Extract provided:
* * * *

1st Mayor of Bedford
- In office 1979–1982
- Succeeded by: Keith A. Roberts

MLA for Bedford-Fall River
- In office 1993–1999
- Preceded by: new riding
- Succeeded by: Peter G. Christie

Personal details
- Born: January 14, 1941 (age 85) Windsor, Ontario
- Party: Liberal

= Francene Cosman =

Canadian politician

Francene Jen Cosman (born January 14, 1941) is a former nurse, businessperson and political figure in Nova Scotia, Canada. She represented Bedford-Fall River in the Nova Scotia House of Assembly from 1993 to 1999 as a Liberal member.

Cosman was born in 1941 at Windsor, Ontario and received her R.N. from Saint John General Hospital in New Brunswick and continued her studies at the Margaret Hague school in Jersey City, New Jersey. Cosman served as a member of the municipal council for Halifax County from 1976 to 1979 and was mayor of Bedford, Nova Scotia from 1979 to 1982. She was president of the Nova Scotia Advisory Council Status of Women from 1982 to 1986.

* * * *

The data:
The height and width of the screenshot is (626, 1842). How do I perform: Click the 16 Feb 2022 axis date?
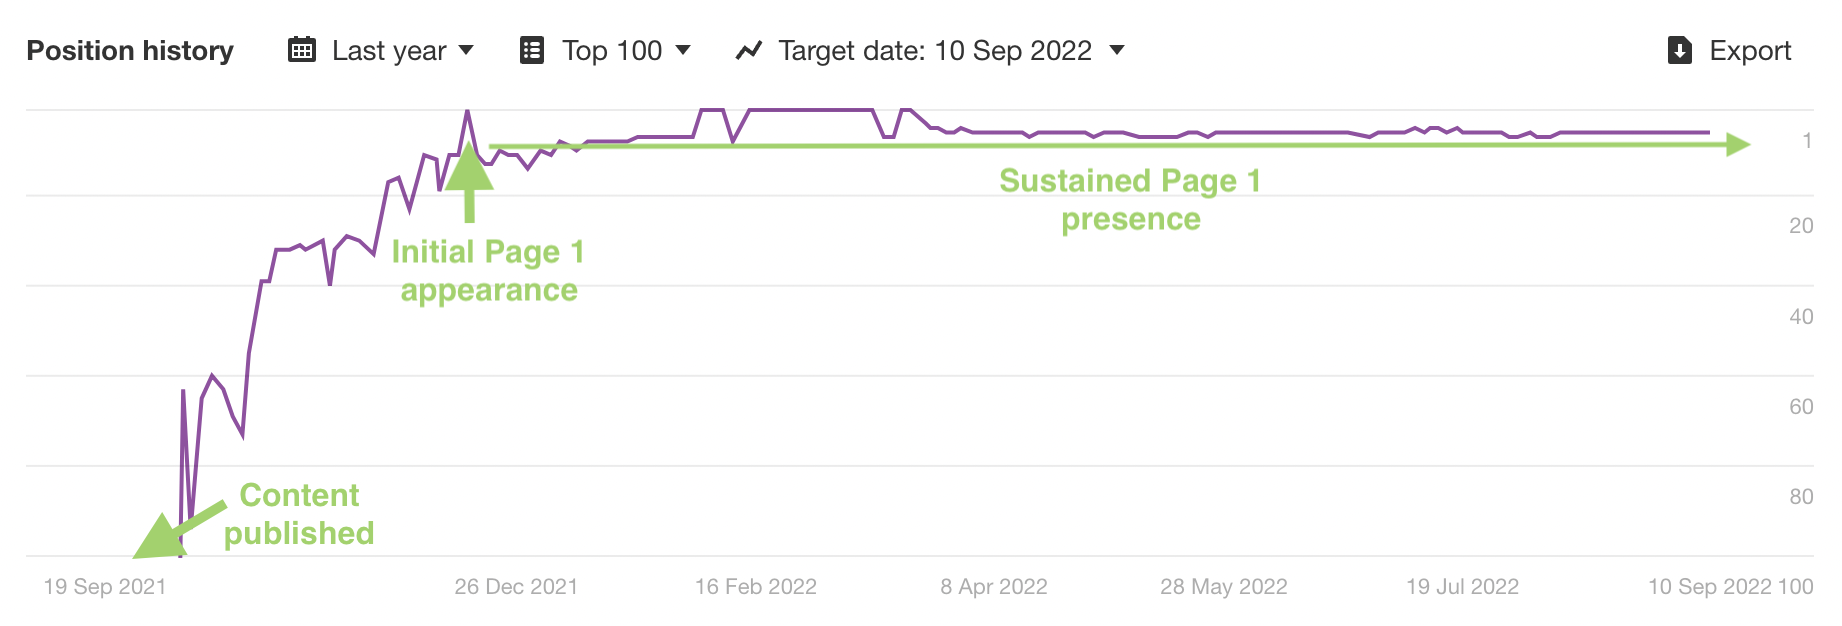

* * * *

Work order 1:
In the Francene Cosman biography, who succeeded her as MLA for Bedford-Fall River?
Work order 2:
Extend the Francene Cosman biography by writing on from its last sentence.

Exercise result 1:
Peter G. Christie

Exercise result 2:
Cosman entered provincial politics in 1993, defeating Progressive Conservative Peter J. Kelly by 393 votes in the Bedford-Fall River riding. A backbench member of the John Savage government, she served as Deputy Speaker. When Russell MacLellan took over as premier in July 1997, he appointed Cosman to the Executive Council of Nova Scotia as Minister of Community Services. Cosman was re-elected in the 1998 election, defeating Progressive Conservative Peter G. Christie by 313 votes. She retained the community services portfolio in a post-election cabinet shuffle, but was given an additional role in cabinet as Minister of Human Resources when MacLellan shuffled his cabinet in December 1998. Cosman did not reoffer in the 1999 election.